Es conocido el papel que tuvo Villaurrutia en la edición de la controversial Antología de la poesía mexicana moderna (1928) -firmada por Jorge Cuesta pero elaborada por varios miembros de los Contemporáneos-, que tanta urticaria provocó en los escritores nacionalistas que defendían un arte de corte social y raigambre viril, comprometido con los ideales de la Revolución mexicana. En aquella muestra podemos encontrar un antecedente directo, aunque muy diferente, de la labor de Villaurrutia como antólogo, muy consciente de las funciones que cumplen las antologías dentro del sistema literario. Los Contemporáneos utilizaron la antología como instrumento para replantear la visión de la poesía mexicana, refundarla en más de un aspecto, defender la universalidad de la cultura mexicana y, por supuesto, para exhibir y elevar los nombres de los miembros del grupo de cara a la posteridad, como un movimiento de vanguardia que sin embargo pertenece a una tradición de modernidad. De modo que si alguien era consciente de las implicaciones y repercusiones que una selección antológica podía tener en el entorno cultural, ése era Xavier Villaurrutia.

También es bastante conocida la historia de cómo Paz propone la creación de una antología de poesía hispanoamericana, idea que conduce a la edición de Laurel a cargo de los españoles Emilio Prados y Juan Gil-Albert y de los mexicanos Xavier Villaurrutia y Octavio Paz. Este último es quien en el célebre epílogo de la segunda edición reafirma, pese al ideal de construcción conjunta e intercontinental de la antología, el papel de los mexicanos en su configuración y ratifica las funciones directivas de su maestro: “Xavier Villaurrutia fue, primordialmente, el autor de la antología Laurel. Yo fui su colaborador más cercano” (486).

Sin la rigurosa exhaustividad del trabajo de Federico de Onís ¹ y no exenta de una polémica marcada, sobre todo, por las reacciones del autoexcluido Neruda, la antología cumplió su cometido. García Morales sintetiza el balance del libro en términos de los objetivos planteados y los resultados alcanzados:

Los antólogos de Laurel ven las cosas como poetas: buscan un público no especializado, prescinden de información erudita, se reducen a 38 autores, tratando de dar una muestra relativamente completa de cada uno, sin excluir, por cierto, y como suele ser habitual en las antologías líricas, los poemas extensos: conceden un claro protagonismo a españoles y mexicanos; y se centran en el final de la vanguardia (De Menéndez Pelayo a Laurel, 208).
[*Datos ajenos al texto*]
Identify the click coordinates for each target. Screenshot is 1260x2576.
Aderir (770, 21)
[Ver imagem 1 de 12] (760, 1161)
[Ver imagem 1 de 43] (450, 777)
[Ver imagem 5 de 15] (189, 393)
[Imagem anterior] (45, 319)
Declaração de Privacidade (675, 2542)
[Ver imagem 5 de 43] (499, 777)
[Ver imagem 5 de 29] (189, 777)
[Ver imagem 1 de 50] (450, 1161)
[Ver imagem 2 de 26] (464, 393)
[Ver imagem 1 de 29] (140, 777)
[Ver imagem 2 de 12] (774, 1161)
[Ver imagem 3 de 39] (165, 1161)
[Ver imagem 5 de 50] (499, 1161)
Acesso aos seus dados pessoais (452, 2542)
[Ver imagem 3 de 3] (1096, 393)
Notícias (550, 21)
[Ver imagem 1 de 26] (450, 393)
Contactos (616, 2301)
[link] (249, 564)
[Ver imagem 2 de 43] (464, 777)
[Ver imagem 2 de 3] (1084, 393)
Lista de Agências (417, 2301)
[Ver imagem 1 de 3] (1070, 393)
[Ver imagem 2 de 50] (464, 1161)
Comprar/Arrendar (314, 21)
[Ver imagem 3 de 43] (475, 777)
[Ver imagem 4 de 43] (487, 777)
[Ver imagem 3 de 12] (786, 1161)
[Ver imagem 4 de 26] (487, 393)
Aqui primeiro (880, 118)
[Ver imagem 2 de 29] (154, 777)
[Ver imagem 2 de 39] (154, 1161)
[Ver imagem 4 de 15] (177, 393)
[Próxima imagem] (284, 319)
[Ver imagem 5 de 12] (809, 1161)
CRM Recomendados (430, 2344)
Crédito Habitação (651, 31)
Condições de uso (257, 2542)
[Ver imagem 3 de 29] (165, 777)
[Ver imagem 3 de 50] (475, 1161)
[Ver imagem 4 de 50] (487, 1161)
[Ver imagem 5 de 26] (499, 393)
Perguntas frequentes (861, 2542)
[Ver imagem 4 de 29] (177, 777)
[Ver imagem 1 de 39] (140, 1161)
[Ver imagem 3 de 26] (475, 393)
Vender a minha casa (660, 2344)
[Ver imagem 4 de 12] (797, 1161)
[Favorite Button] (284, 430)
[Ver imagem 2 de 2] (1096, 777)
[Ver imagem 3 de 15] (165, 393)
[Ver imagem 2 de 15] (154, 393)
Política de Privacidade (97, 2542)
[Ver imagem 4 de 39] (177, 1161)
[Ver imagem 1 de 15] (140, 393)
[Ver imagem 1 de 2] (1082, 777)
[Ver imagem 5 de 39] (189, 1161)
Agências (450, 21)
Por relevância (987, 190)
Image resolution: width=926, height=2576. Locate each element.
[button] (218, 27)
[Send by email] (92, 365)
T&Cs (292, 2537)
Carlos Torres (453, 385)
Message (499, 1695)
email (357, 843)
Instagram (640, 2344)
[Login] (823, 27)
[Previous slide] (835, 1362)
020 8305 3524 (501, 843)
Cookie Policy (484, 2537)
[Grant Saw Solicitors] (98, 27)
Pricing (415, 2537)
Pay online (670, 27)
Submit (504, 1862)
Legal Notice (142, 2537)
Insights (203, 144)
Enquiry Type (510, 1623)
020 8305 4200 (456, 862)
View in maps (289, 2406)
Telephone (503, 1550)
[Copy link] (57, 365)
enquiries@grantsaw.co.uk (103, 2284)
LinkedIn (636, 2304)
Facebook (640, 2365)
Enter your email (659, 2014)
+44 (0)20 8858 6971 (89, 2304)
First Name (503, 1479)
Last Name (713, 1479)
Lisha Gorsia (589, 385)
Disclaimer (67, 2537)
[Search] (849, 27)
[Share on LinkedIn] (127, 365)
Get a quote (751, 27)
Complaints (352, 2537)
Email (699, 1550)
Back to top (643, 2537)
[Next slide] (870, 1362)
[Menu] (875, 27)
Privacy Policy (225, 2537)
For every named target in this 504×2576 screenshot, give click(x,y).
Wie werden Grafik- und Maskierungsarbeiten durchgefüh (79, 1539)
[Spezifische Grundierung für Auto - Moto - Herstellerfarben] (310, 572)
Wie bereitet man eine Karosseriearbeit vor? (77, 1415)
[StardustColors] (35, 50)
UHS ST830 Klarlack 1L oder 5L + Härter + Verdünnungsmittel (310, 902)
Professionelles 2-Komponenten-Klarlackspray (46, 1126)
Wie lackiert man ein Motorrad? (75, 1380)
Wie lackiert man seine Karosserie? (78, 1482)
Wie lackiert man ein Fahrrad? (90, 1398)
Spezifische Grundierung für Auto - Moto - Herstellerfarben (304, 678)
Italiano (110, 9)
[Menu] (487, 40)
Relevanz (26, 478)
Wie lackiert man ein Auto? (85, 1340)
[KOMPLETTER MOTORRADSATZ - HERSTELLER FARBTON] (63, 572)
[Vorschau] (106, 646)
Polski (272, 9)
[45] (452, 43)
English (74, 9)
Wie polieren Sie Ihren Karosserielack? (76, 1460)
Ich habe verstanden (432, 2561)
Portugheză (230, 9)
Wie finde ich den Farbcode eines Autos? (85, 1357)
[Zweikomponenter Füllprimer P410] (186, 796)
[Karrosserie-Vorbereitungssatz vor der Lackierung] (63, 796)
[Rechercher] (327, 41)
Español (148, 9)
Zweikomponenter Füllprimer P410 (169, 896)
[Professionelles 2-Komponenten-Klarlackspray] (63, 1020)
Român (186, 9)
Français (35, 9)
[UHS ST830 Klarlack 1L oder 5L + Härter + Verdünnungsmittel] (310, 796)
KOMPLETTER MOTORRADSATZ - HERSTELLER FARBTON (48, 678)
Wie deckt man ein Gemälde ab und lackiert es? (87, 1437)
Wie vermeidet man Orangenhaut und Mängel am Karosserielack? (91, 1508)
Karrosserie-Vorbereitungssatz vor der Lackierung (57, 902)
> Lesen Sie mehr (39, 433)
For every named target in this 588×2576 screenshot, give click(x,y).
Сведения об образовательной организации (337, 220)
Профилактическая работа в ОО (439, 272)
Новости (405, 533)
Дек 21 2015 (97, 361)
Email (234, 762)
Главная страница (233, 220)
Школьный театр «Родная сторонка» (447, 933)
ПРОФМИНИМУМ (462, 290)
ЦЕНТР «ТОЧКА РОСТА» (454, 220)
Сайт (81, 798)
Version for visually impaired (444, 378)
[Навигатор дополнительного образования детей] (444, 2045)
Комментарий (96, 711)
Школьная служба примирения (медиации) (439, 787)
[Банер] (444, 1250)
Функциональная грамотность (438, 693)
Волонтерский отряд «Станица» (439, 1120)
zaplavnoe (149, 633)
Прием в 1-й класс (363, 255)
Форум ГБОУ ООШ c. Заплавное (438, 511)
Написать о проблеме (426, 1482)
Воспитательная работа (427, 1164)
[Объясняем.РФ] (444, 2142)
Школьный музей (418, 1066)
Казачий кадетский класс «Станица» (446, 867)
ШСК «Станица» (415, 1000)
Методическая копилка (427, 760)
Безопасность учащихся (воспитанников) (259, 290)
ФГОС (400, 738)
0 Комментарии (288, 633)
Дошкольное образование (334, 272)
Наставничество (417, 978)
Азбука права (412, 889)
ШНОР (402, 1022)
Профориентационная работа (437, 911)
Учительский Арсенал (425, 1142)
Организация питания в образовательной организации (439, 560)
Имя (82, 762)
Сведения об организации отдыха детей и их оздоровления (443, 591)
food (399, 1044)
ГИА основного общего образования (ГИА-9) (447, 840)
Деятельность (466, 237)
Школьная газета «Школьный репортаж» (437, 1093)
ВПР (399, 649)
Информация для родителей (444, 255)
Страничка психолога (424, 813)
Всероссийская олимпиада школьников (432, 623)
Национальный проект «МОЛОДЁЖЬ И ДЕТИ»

Como es de suponer, los criterios de la antología recaen en las intenciones de su primordial autor. Al elaborar una selección de lo que considera lo mejor de la poesía en español, Villaurrutia indefectiblemente expone una propia visión de la poesía: el libro es el fruto de su trabajo, de su juicio como lector. De manera que en Laurel, antes de pasar a la historia como poeta, Villaurrutia lo hace como antólogo no sólo con la selección de poetas y poemas, sino también muy especialmente, a título individual, con el prólogo que sale de su puño y letra. Para dar entrada al libro y justificar su estructura, y haciendo gala de una prosa prolija y poética, Villaurrutia describe y explica desde su perspectiva el desarrollo de la poesía hispánica a partir de quienes considera son los precursores del modernismo (Gutiérrez Nájera, Silva y Casal), hasta llegar a las vanguardias que por alguna razón decide no mencionar de manera explícita. En su reflexión sobre la irrupción del modernismo en América ante el eclipse de la poesía española del siglo XIX –siempre salvando a Bécquer, “ostra solitaria”–, el prologuista se detiene brevemente en la obra del padre de esa renovación de la poesía en lengua castellana que es Rubén Darío, “dueño de un gran temperamento musical”, y luego hace un recorrido crítico que ausculta las voces de Miguel de Unamuno, Enrique González Martínez, Leopoldo Lugones, Antonio Machado, Juan Ramón Jiménez. También es interesante su manera de ver el agotamiento del modernismo –su degeneración en escuela, fórmula, escenografía– y la consecuente aparición de sus herederos, agrupados según Villaurrutia en dos promociones de poetas. Interesa, sobre todo, ese segundo grupo en el que se incluye a sí mismo, aunque evitando nombrar al surrealismo:

Pero, acaso, lo que diferencia más claramente esta nueva promoción de las dos anteriores es la corriente de irracionalismo que –derivada de los movimientos poéticos franceses– recorre una gran parte de su poesía, como también una gran parte de la poesía contemporánea universal. El mundo del subconsciente, las preocupaciones oníricas y aun cierto automatismo poético irrumpen ahora, francamente, en la poesía moderna de lengua española y adoptan diversas características en España y en América (19).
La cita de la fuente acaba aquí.